■ **所给原文**
• • • • •

丁玲能够成功的退掉这门婚事,其实关键不在于其母,而在于她自己。丁玲的身上有一种凛冽的侠气,她敢于和三舅针锋相对。丁玲熟知三舅靠沽名钓誉以立足于社会的软肋,她对三舅的杀手锏是:“到街上宣告天下,告诉大家你欺负孤儿寡母”,这种“死猪不怕开水烫”的精神使得三舅对她无可奈何,甚至对于丁玲登报骂他也只能一怒了之,以维护自己的绅士风度。

这种侠气是娜拉所没有的,娜拉更多的是意气。一时的出走固然痛快,但是日子长了钱花光了怎么办?这一点,鲁迅看的很清楚,他认为做梦是幸福的,但“人生最苦痛的是梦醒了无路可以走”,“娜拉或者也实在只有两条路:不是堕落,就是回来”。鲁迅后来写了《伤逝》,这是他唯一的一部以爱情为主题的小说,小说中子君和涓生的悲剧可以说就是他对当世娜拉出走前途的一个表态。

而这时丁玲也没有和家里决裂,她开明的母亲对其远走上海抱着支持的态度,其每月二十元的经济补助更是丁玲生存的最大依靠。

• • • • •

收集的数据条目:
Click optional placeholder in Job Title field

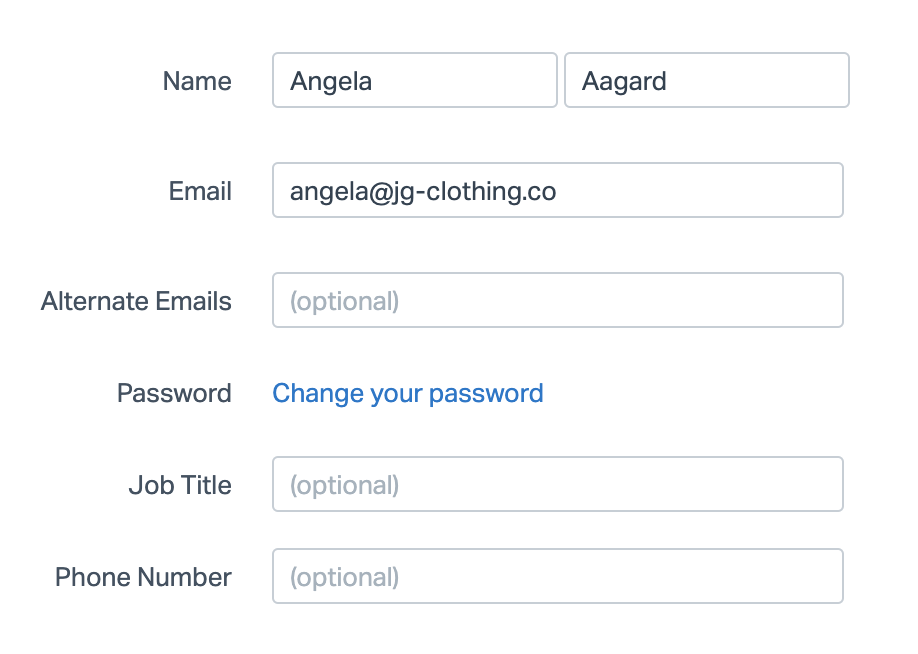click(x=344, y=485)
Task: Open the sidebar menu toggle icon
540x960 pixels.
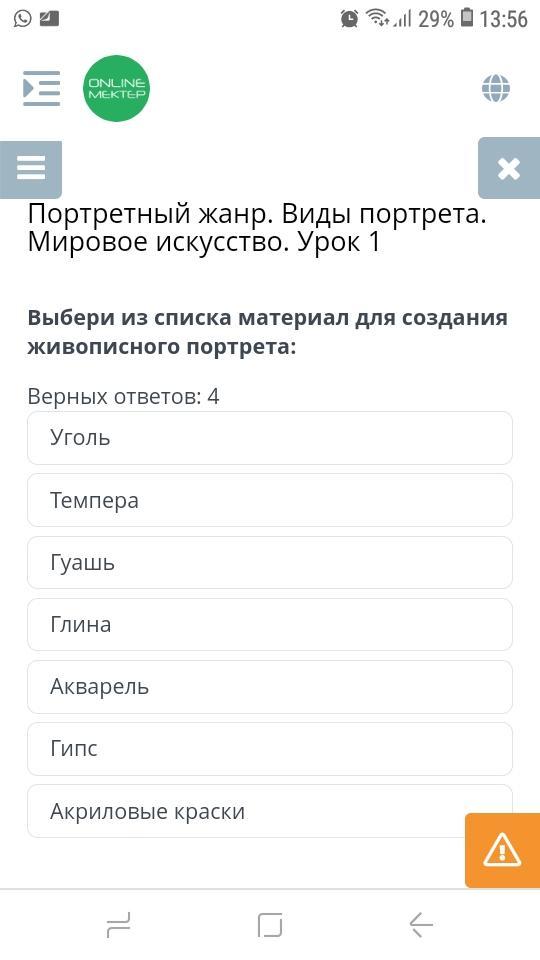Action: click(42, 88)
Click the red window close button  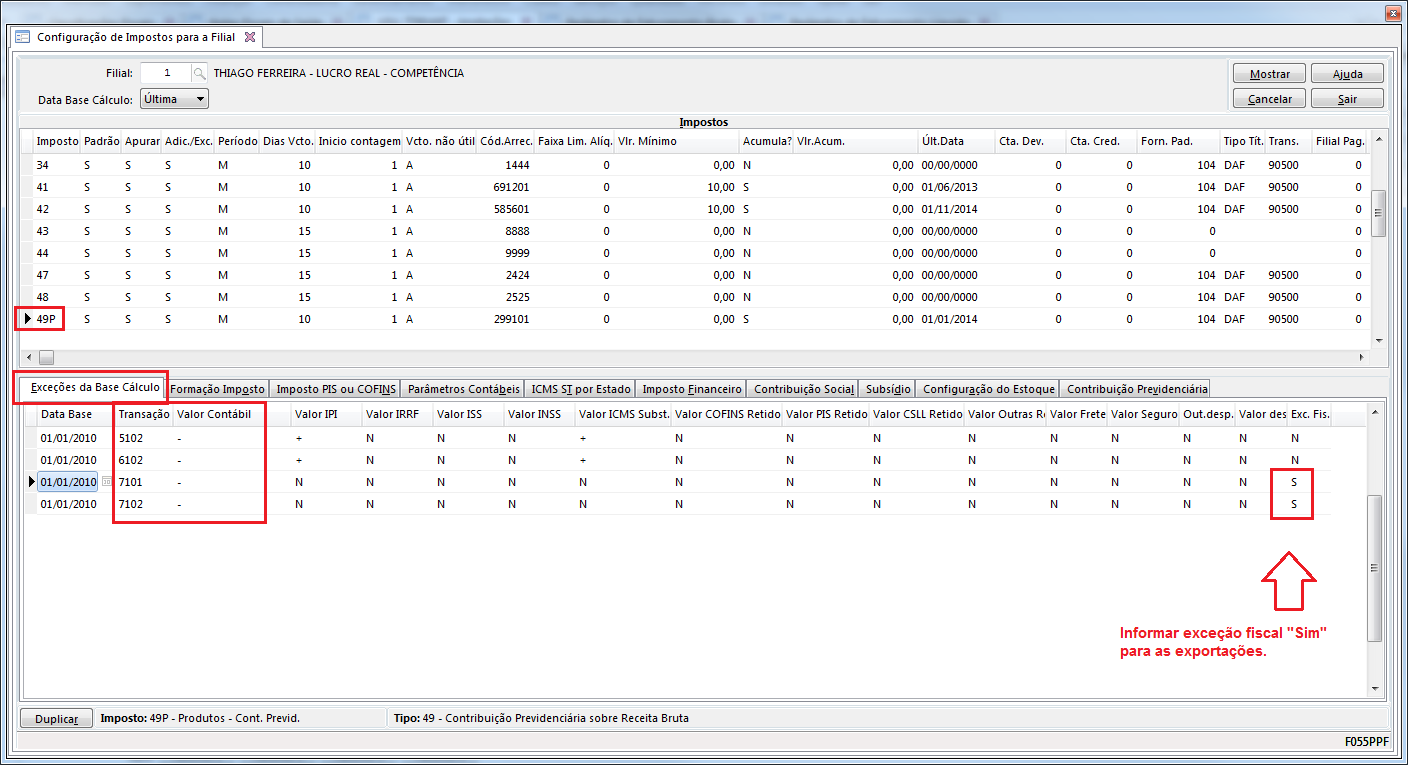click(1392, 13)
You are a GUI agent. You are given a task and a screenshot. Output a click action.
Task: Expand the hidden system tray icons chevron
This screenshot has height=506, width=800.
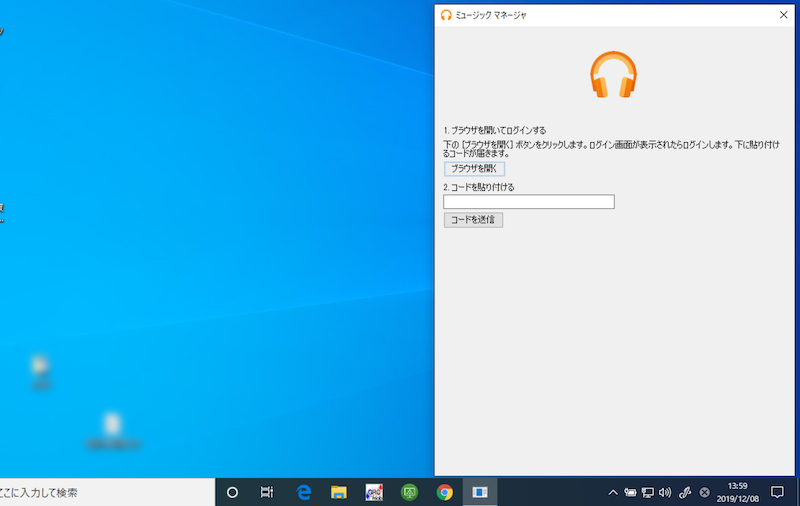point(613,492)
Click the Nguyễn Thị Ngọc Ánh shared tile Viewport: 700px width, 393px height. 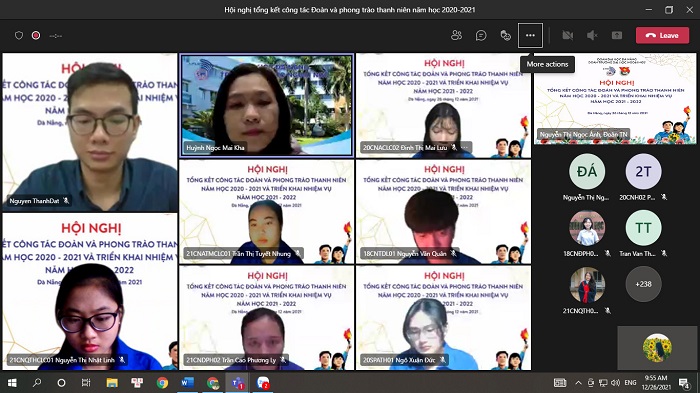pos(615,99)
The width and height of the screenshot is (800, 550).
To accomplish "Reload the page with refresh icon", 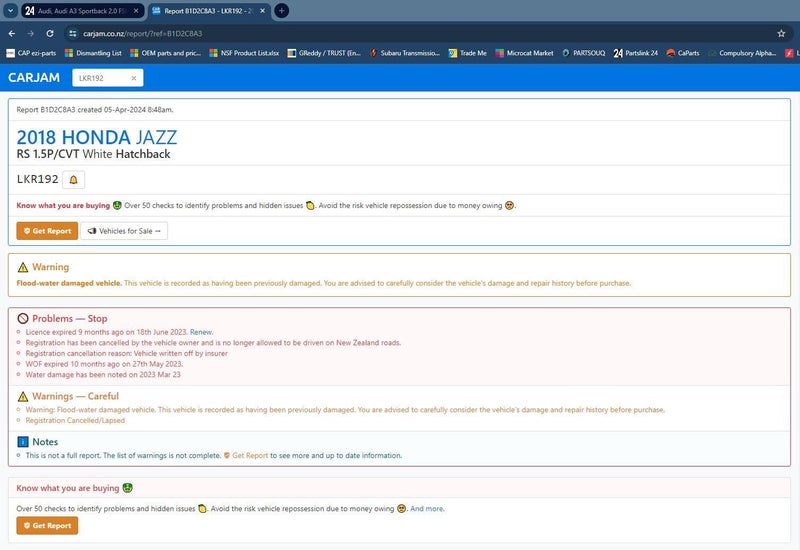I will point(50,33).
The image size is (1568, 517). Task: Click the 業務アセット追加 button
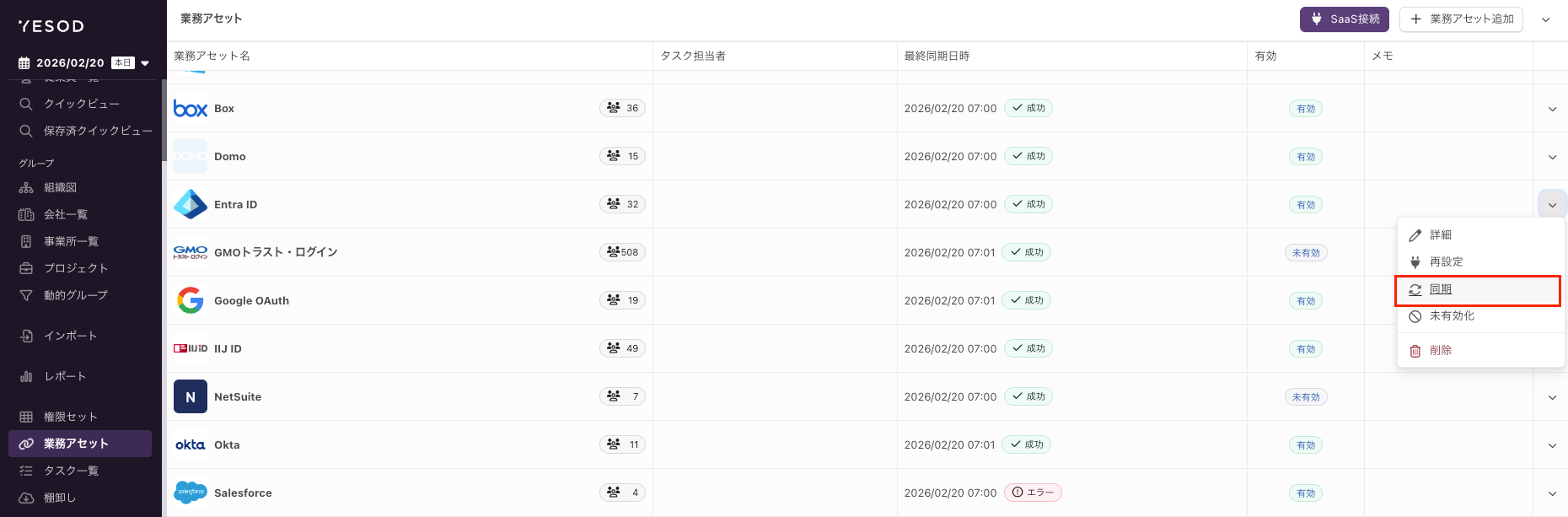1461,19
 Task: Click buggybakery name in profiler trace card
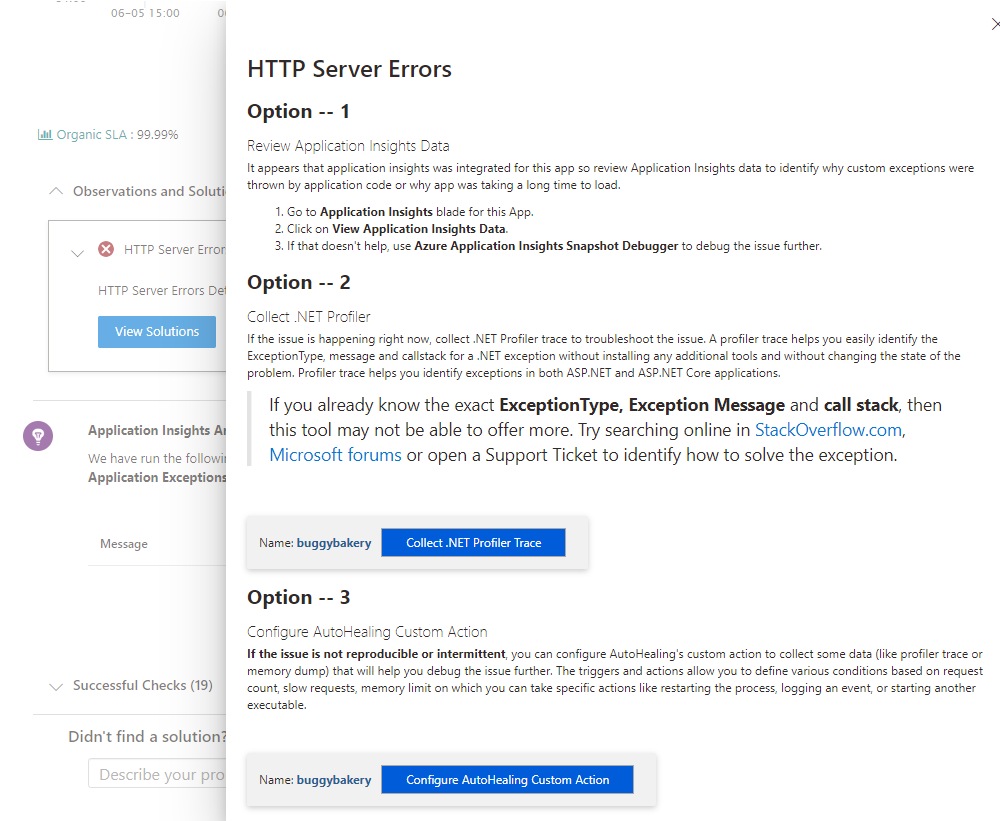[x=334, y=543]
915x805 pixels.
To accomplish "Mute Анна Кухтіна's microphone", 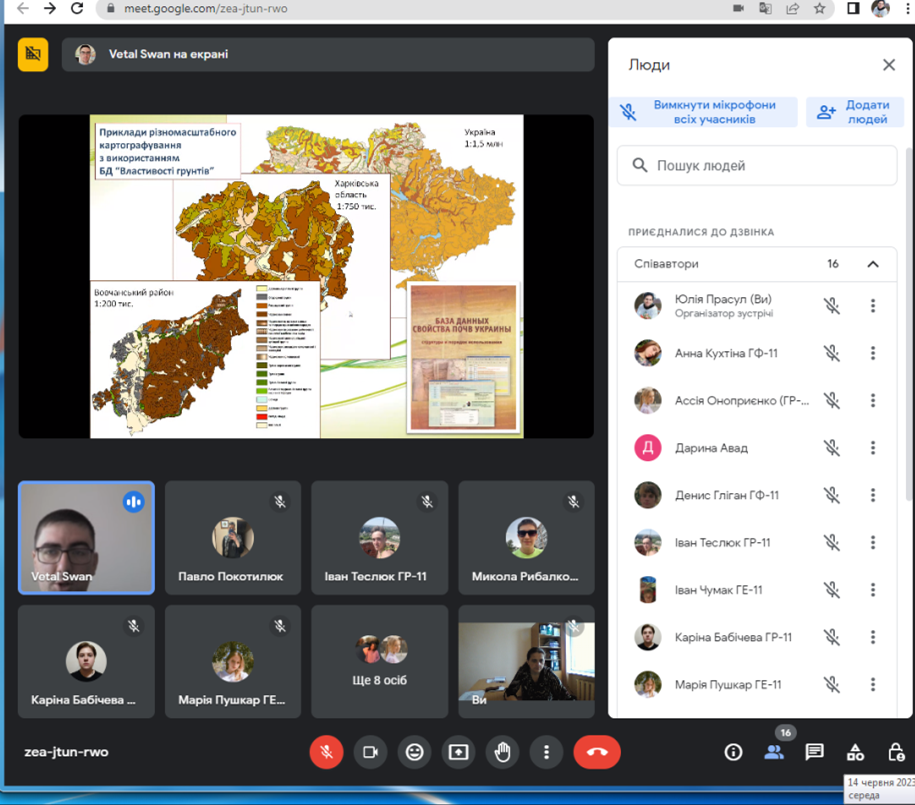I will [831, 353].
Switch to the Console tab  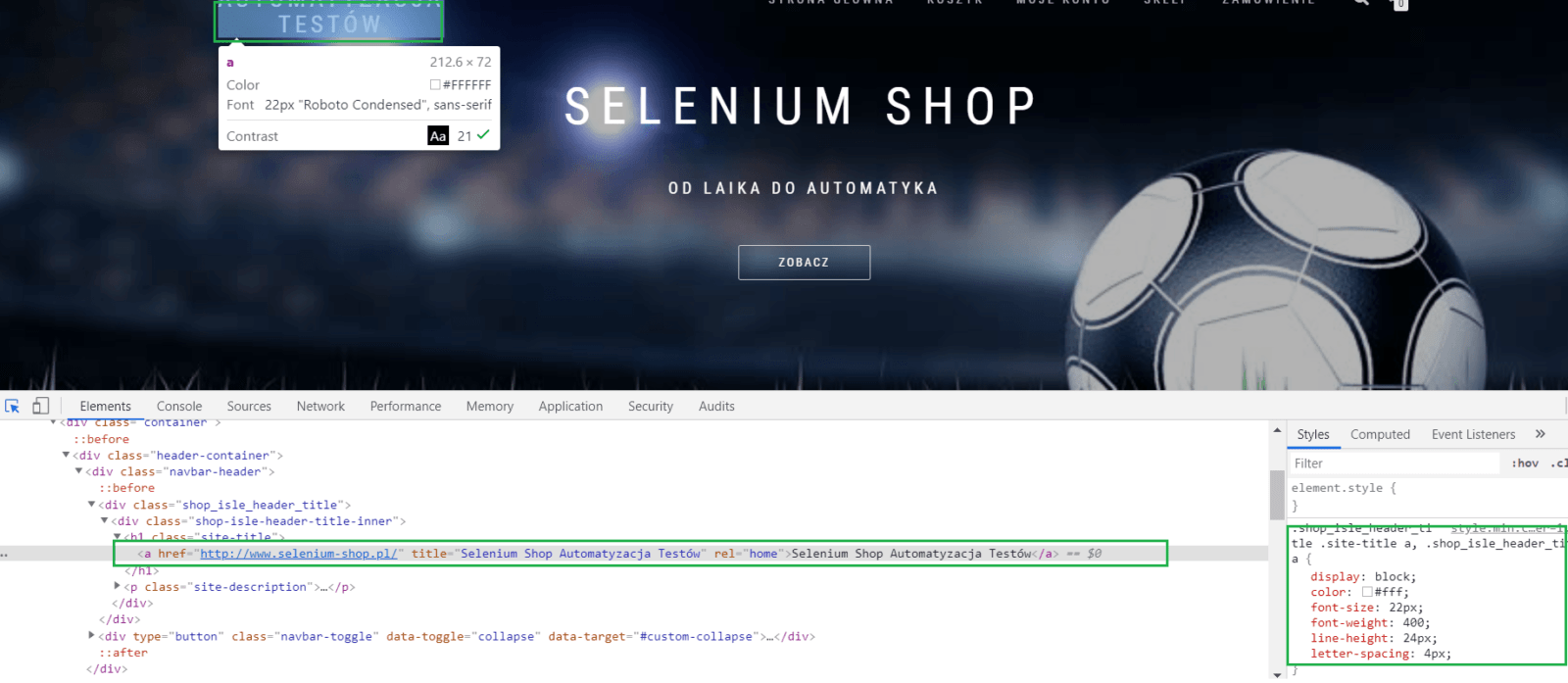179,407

• • • • •

■ **练习任务**
1. 在谈丁玲的文字中,鲁迅唯一一部以爱情为主题的小说是哪一部?
2. 请把谈丁玲的文字从“这种侠气是娜拉所没有的,娜拉”到“补助更是丁玲生存的最大依靠。”一字不差地照录出来。
3. 接着谈丁玲的文字的最后一句往下续写。

■ **练习结果**
1. 《伤逝》

2.
这种侠气是娜拉所没有的,娜拉更多的是意气。一时的出走固然痛快,但是日子长了钱花光了怎么办?这一点,鲁迅看的很清楚,他认为做梦是幸福的,但“人生最苦痛的是梦醒了无路可以走”,“娜拉或者也实在只有两条路:不是堕落,就是回来”。鲁迅后来写了《伤逝》,这是他唯一的一部以爱情为主题的小说,小说中子君和涓生的悲剧可以说就是他对当世娜拉出走前途的一个表态。

而这时丁玲也没有和家里决裂,她开明的母亲对其远走上海抱着支持的态度,其每月二十元的经济补助更是丁玲生存的最大依靠。

3.
所以,与其说丁玲是娜拉,不如说她是红拂。娜拉的后面是“出走”,而红拂的后面是“夜奔”,“奔”的主动性、目的性、计划性都是“走”无法相提并论的,而丁玲的气质显然也更倾向于红拂。

红拂本是权臣杨素帐下的一个侍女而已,但她慧眼识英雄,看到前来谒见杨素的李靖,心中仰慕,于是暗中记下李靖的住址,深夜前往,叩门而入,向李靖表白自己的心意。李靖看到天上掉下这样一个大美人,乐得心花怒放,差点就要感谢祖宗感谢领导感谢CCTV了。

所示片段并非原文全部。